Postposted on Mon Aug 01, 2011 7:11 pm

Bensam123 wrote:Yeah, keep in mind I'm new to nix and would like something GUI based that is user friendly. I know that doesn't usually go hand in hand with robust, but I thought I'd ask. Hoping for something that is more then ICS in Windows. Like being able to see traffic and where it is going, monitoring and throttling bandwidth, QoS, assigning static and dynamic IPs. Basically all the stuff you'd want from a good router only in nix.


Keep in mind the Unix philosophy to keep the system modular. Xorg isn't tied to the kernel, and most router GUIs are just webpages being served by an http server. The GUI crashing isn't going to hurt much on an *ix box. Not that it does that much, and assuming you didn't save a conf file in a halfway edited state.
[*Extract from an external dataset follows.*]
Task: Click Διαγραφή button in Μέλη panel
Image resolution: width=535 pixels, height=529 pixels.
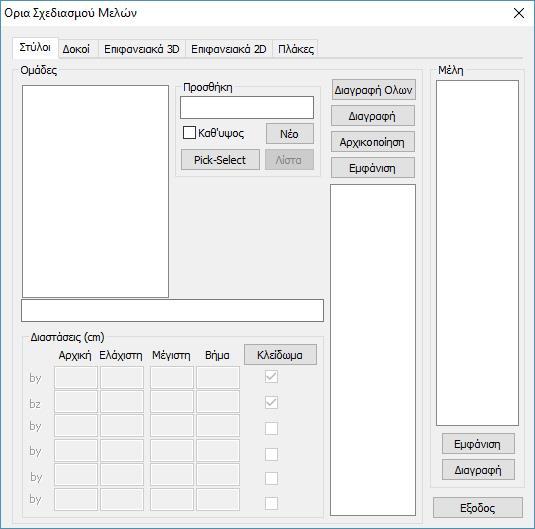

You really want two machines. One a little Atom, C7, Nano, or E350 for a firewall, and the other a little desktop or couple year old laptop to play with. The desktop/laptop will be fine with a small proc and 1GB-2GB of RAM, provided you're not interested in Flash.


@esc_in_ks

How is the VPN throughput on your m0n0wall router? I'm looking at replacing a WRT54GL running Tomato for something like that. I'm just curious about how well it handles VPNs.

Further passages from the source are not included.